Antibacterial activity of active peptide from marine macroalgae Chondrus crispus protein hydrolysate against Staphylococcus aureus

Abstract

Macroalgae is a protein source with the potential to yield antimicrobial peptides (AMPs) that exhibit a wide range of biological activities. This study aimed to find bioactive peptide-based antibacterial compounds from marine macroalgae Chondrus crispus protein hydrolysate. The peptides were isolated by solid phase extraction with a strong cation exchanger from trypsin-digested and α-chymotrypsin-digested hydrolysates. Certain fractions of the hydrolyzed protein displayed a good inhibition zone, with the α-chymotrypsin- digested fraction eluted at pH 9 exhibiting the highest inhibition against Gram-negative bacteria Staphylococcus aureus.

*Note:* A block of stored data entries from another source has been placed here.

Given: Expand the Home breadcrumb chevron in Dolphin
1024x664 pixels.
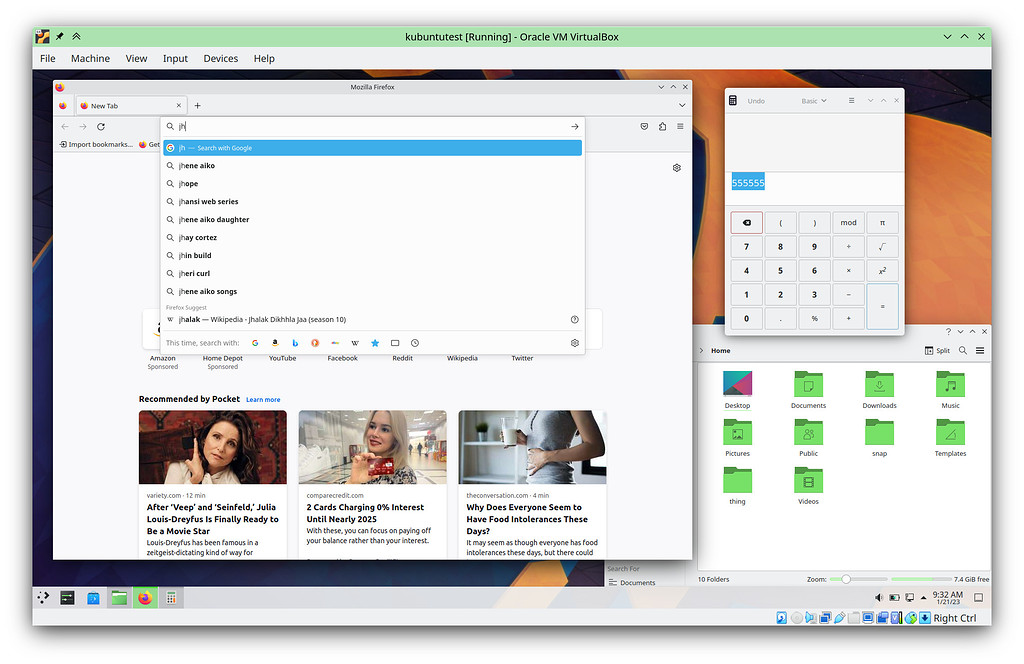Looking at the screenshot, I should 701,350.
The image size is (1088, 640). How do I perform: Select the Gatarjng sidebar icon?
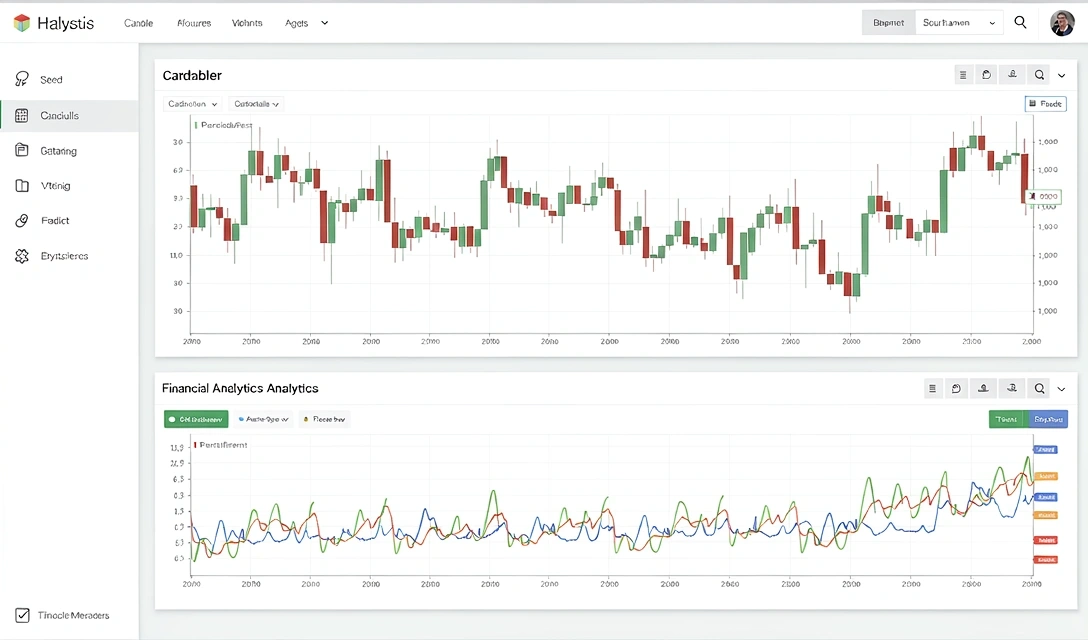pos(22,151)
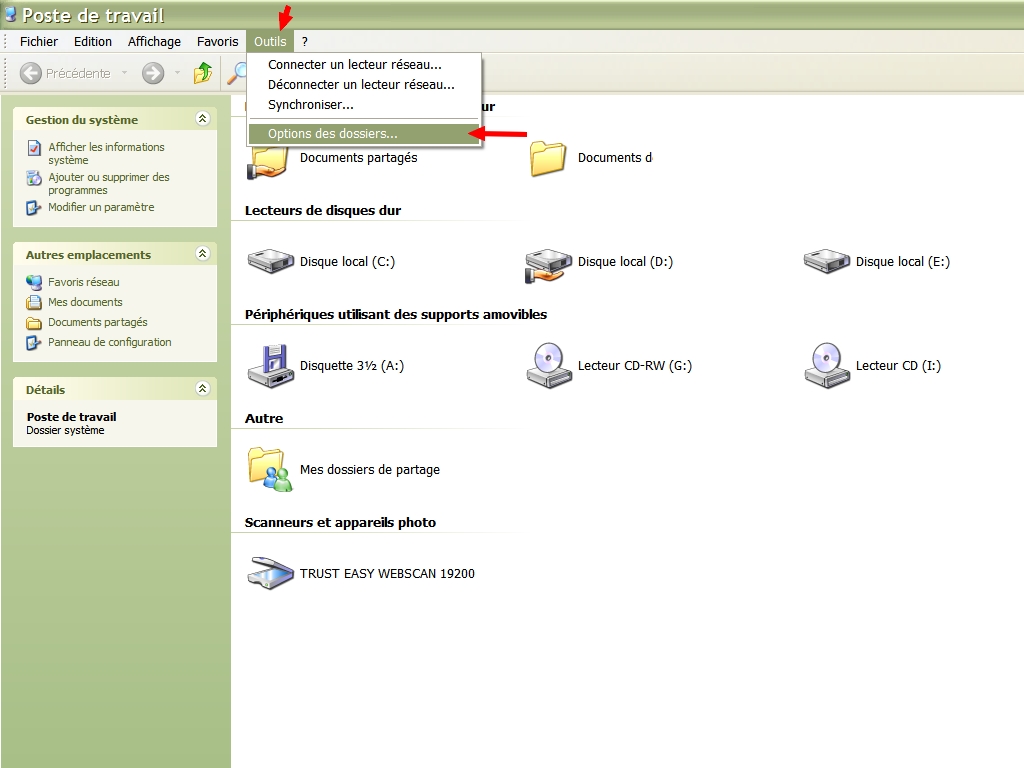Choose Options des dossiers... menu entry
This screenshot has height=768, width=1024.
[x=332, y=134]
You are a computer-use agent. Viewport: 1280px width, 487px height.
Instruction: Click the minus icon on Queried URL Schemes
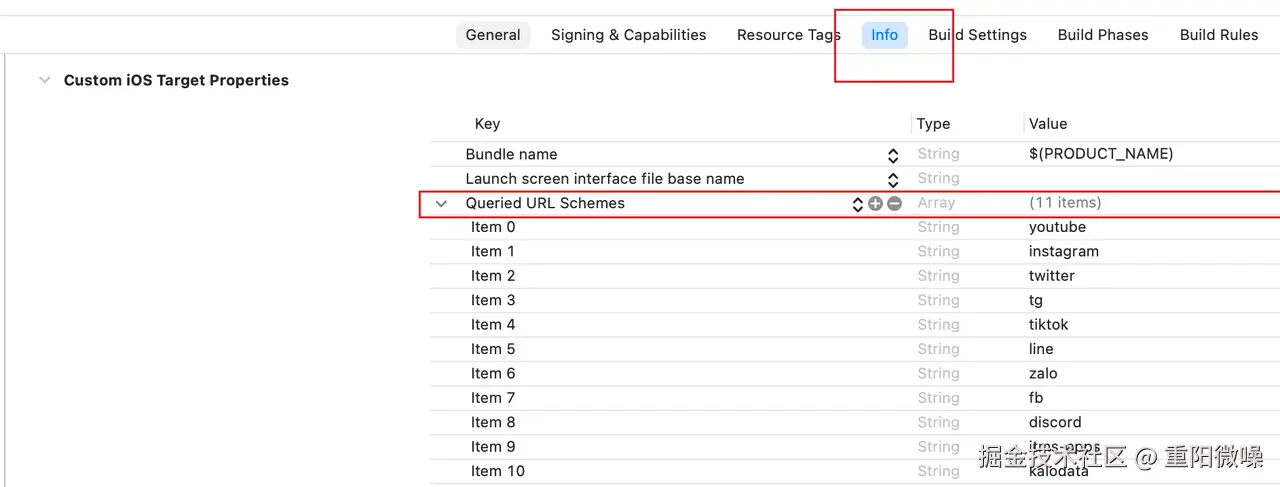pyautogui.click(x=894, y=203)
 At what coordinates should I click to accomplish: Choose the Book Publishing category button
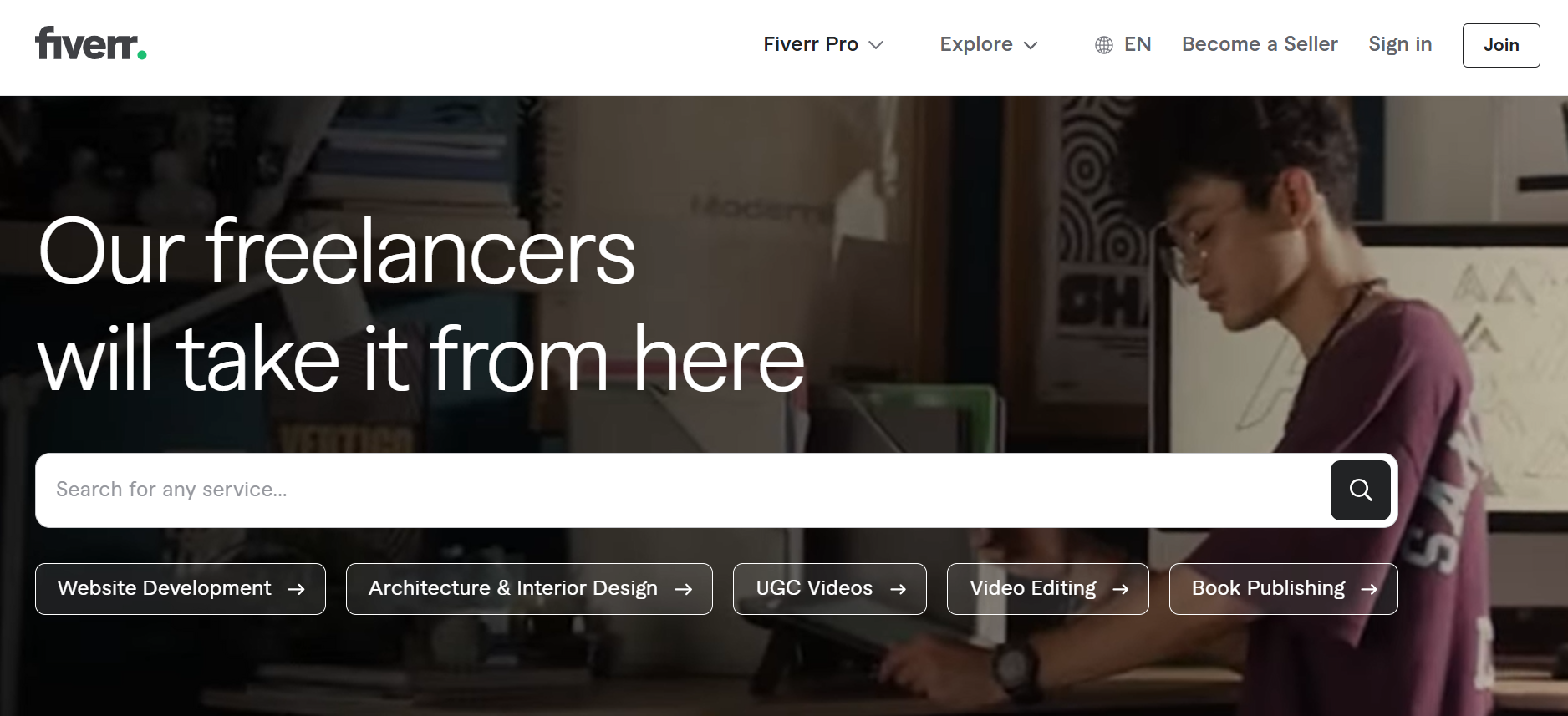1283,589
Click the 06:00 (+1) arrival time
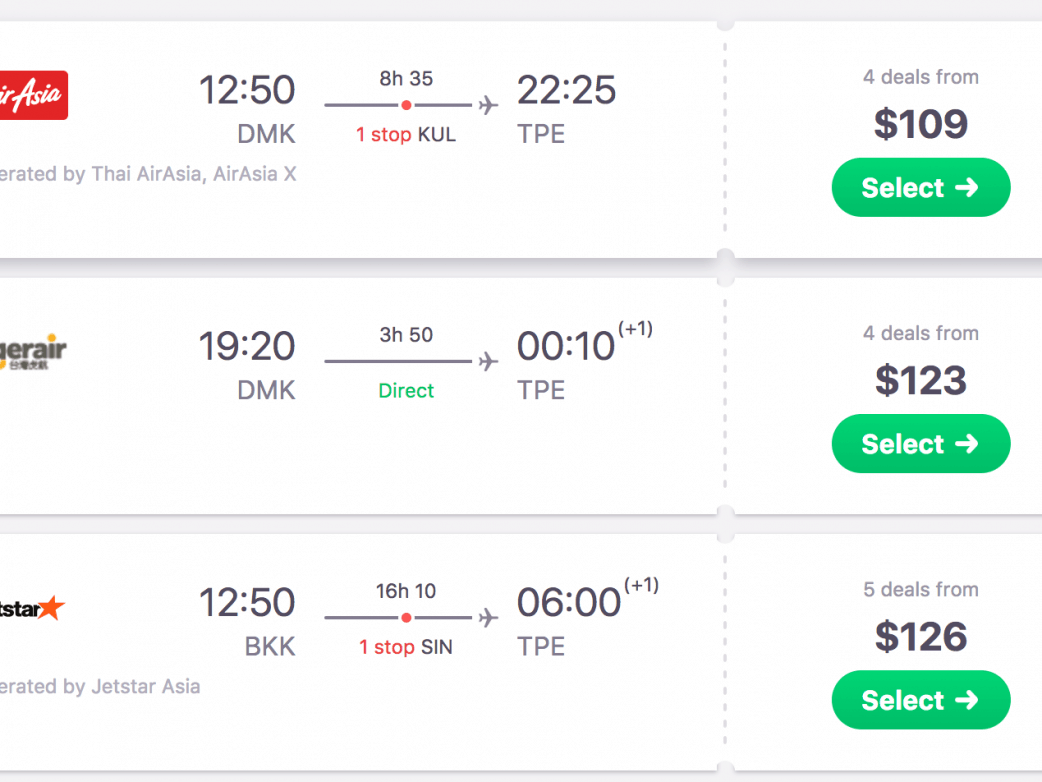The image size is (1042, 782). pos(569,603)
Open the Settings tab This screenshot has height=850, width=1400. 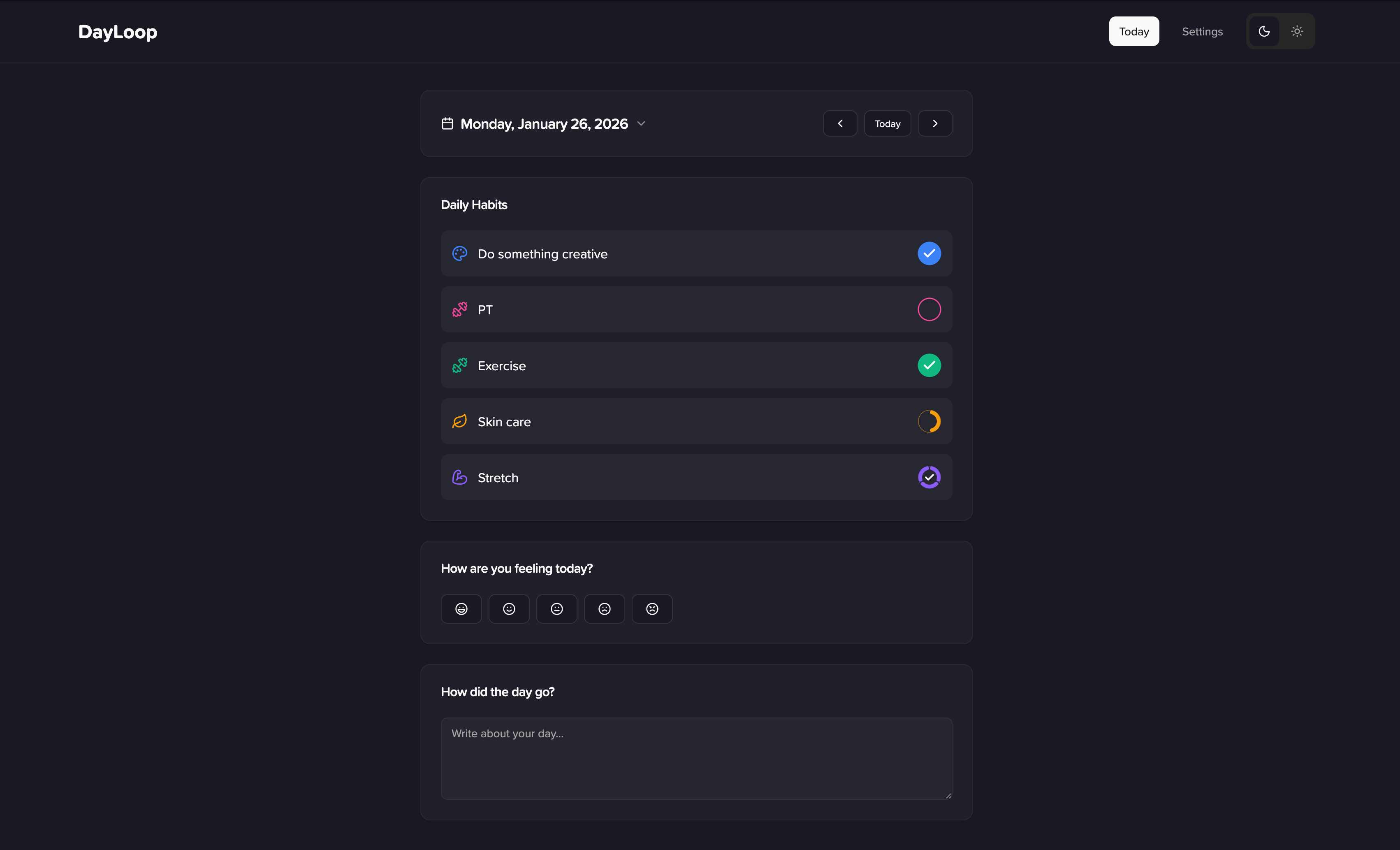pyautogui.click(x=1202, y=31)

Several peptides were characterized as cationic helical peptides with hydrophobicity percentages of 16.67–77.78%. The potential antibacterial peptide P01 KKNVTTLAPLVF was identified as an α-helical cationic antibacterial peptide with 0.525 GRAVY value, amphipathic structure, and +2 total charge. Moreover, strong interaction was observed between P07 SAGSGNEGLSGW and P20 RTASSR peptide with DNA gyrase and DHFR receptors from S. aureus with binding energy -8.0 and -7.3 kcal/mol, respectively.